**The task**.
Rewrite the rows below, from the one containing "The width and" through the one containing "Action: click(x=667, y=184)", with "notifications bell" replaced by "settings gear" and nothing else changed. Leave the pictures out of your answer.

**Dataset records**.
"""

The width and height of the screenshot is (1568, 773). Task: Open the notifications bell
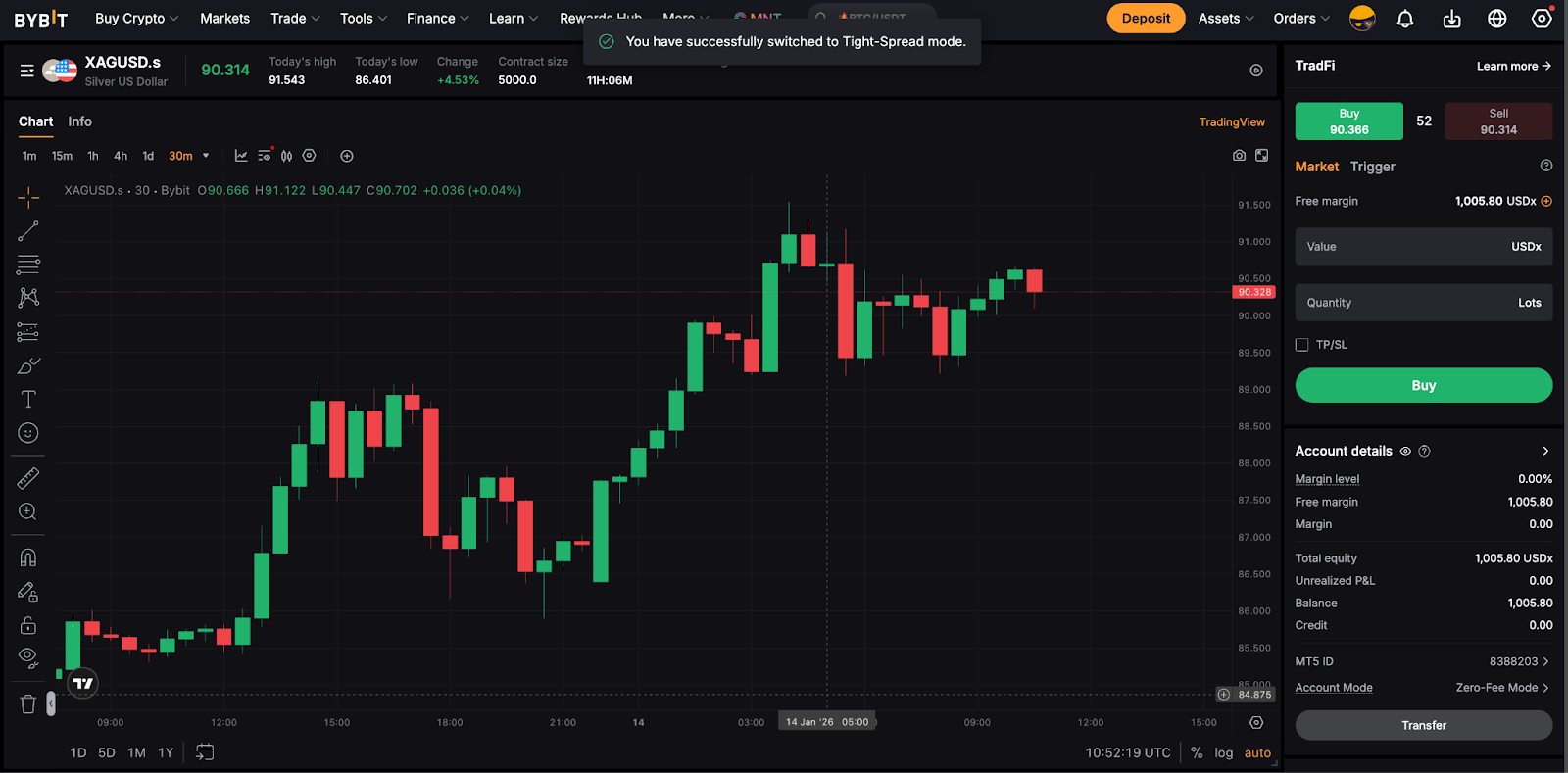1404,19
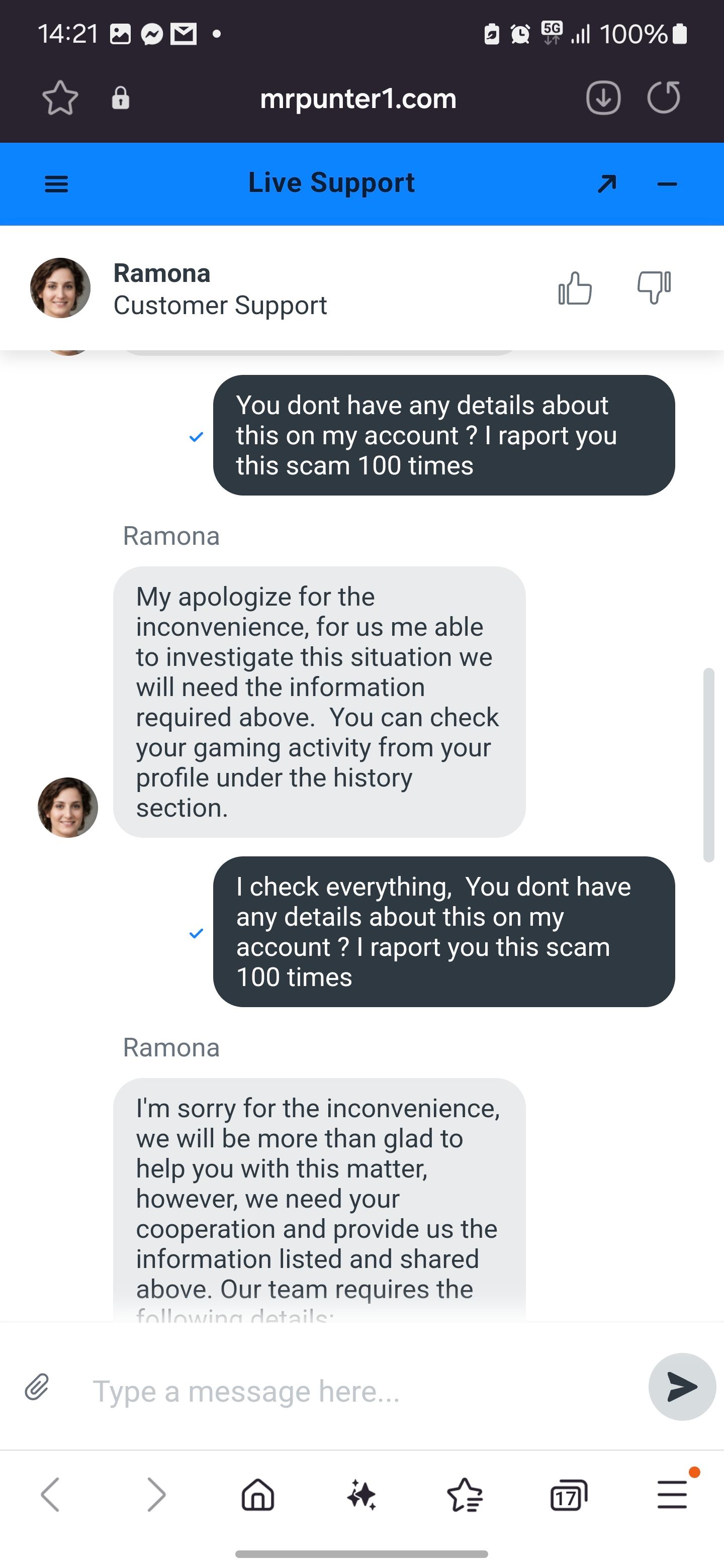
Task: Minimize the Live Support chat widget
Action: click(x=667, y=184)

"""
"""

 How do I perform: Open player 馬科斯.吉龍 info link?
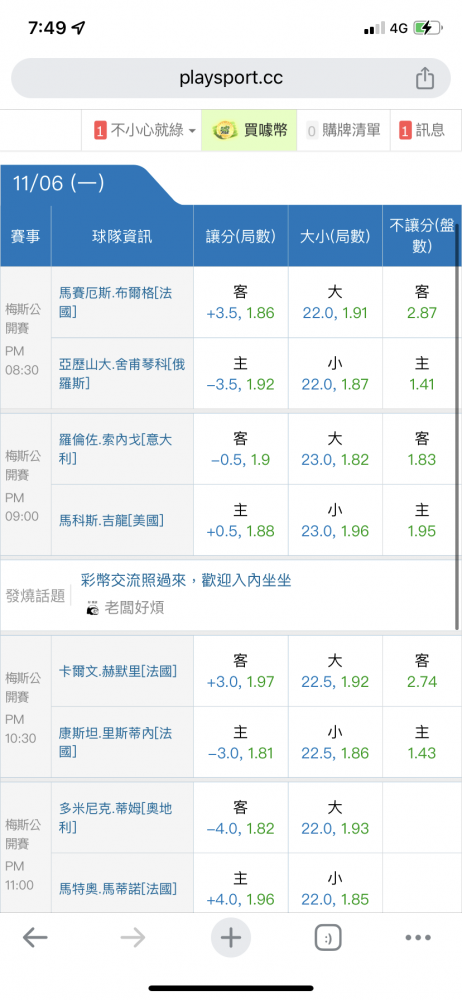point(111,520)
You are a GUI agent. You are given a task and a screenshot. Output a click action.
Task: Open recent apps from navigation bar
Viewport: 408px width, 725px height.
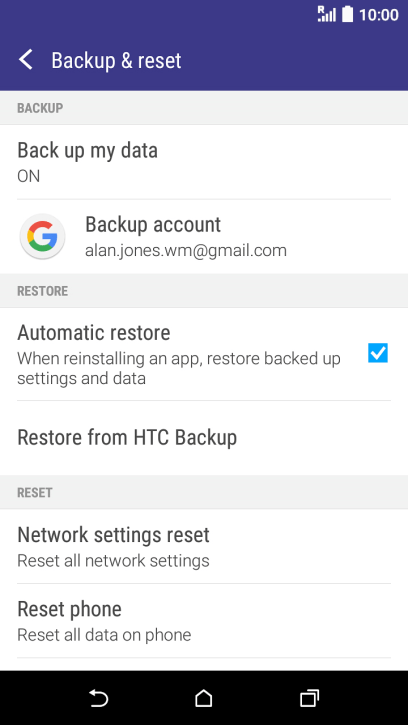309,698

"""
"""

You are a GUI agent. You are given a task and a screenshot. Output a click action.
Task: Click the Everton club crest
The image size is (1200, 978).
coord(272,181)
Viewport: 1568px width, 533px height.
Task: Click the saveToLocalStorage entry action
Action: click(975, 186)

"""

**Written answer**.
The width and height of the screenshot is (1568, 773). Task: Open the settings gear
1404,19
Task: Minimize the Live Support chat widget
Action: click(x=667, y=184)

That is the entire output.